Un artiste passionné

Enric Sant est un artiste urbain de Barcelone. Il a 33 ans et est passionné d’art depuis l’enfance. « J’ai toujours eu un crayon à la main. Je dessinais et je peignais beaucoup quand j’étais gosse. A 16 ans, je suis tombé dans la culture urbaine. Avec des amis, on était branchés graffitis. On s’est mis à peindre sur les murs dans les rues de Barcelone. »explique-t-il. Après un baccalauréat d’arts plastiques, il entre à l’Université des Beaux Arts de Barcelone, où il acquiert de solides compétences artistiques. « Je continuais à graffer sur les murs, et en parallèle j’exposais dans des galeries avec d’autres artistes, en collaboration sur des projets» se souvient-il.

Barcelone.

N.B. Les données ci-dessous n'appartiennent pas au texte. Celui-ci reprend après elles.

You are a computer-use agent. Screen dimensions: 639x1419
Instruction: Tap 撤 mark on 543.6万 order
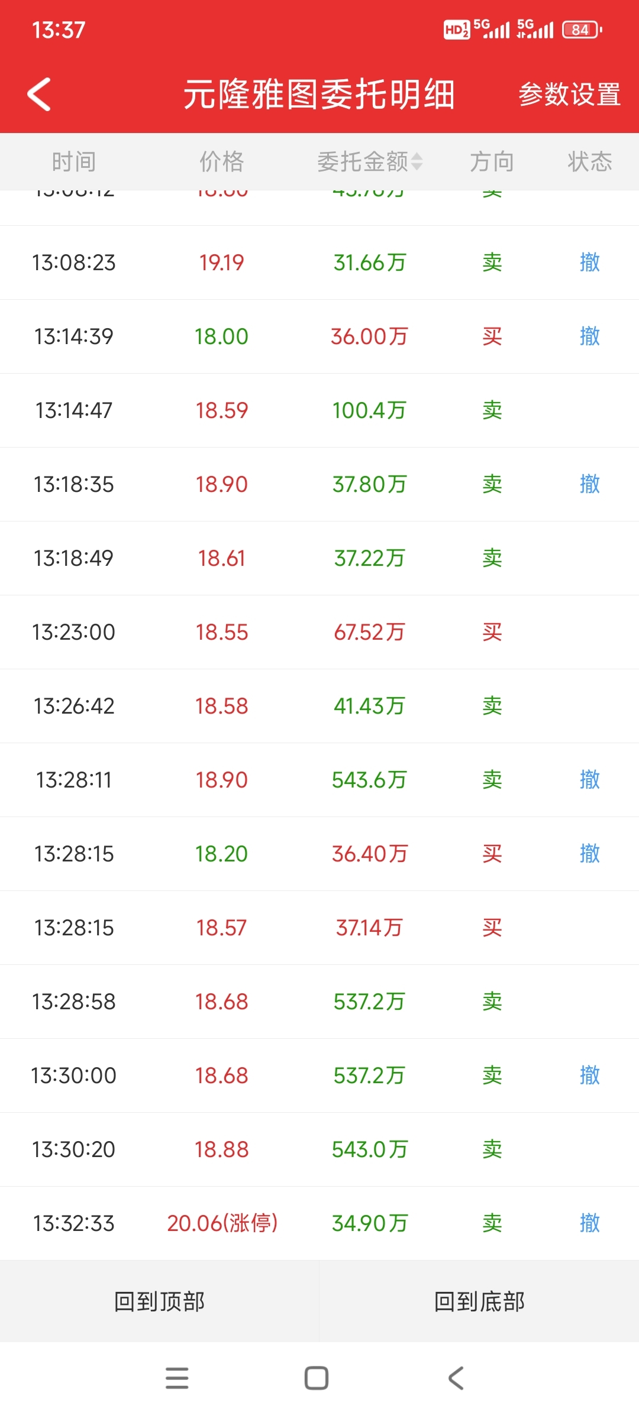pos(590,780)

L’une des capitales incontournables de street-art. C’est dans les ruelles et les boulevards animés de la ville que l’aventure commence. L’aventure d’une bande de quatre copains passionnés et talentueux. En 2007, Enric Sant fonde avec ses amis graffeurs Grito, Aryz et Registred, le collectif Mixed Media. « Tous les quatre, on était férus de graffitis. Cependant, on ne peignait pas tant des lettres ou des messages, mais des personnages. On avait créé notre propre univers. Et puis, un jour Grito a dit ‘On va peindre avec des rouleaux’ et non plus avec des bombes. Alors on a commencé à peindre très haut. Les autres graffeurs de Barcelone étaient jaloux car on produisait au dessus de leurs œuvres ». Le collectif Mixed Media jouissait d’une renommée dans la ville et au-delà des frontières de Barcelone. Aujourd’hui, chacun a suivi sa voie professionnelle. « Le collectif a toujours été une source d’inspiration pour moi. Les gars sont très doués et vont toujours plus loin dans leur recherche artistique. Mes œuvres actuelles sont évidemment imprégnées de nos expériences et de notre façon de penser ». Une lueur brille dans ses yeux bruns.

Mexique – © Enric Sant

Au-delà du confort

Des corps nus, agglutinés et décharnés. L’être humain est le thème central de son exposition intitulée « Âpre zone ». Et pourtant si éloigné de son univers d’origine. Il avait peu à peu affirmé son style en créant des personnages inhumains, grotesques, monstrueux. Tout droit inspirés de bandes-dessinées, de jeux vidéos ou encore du cinéma de science-fiction.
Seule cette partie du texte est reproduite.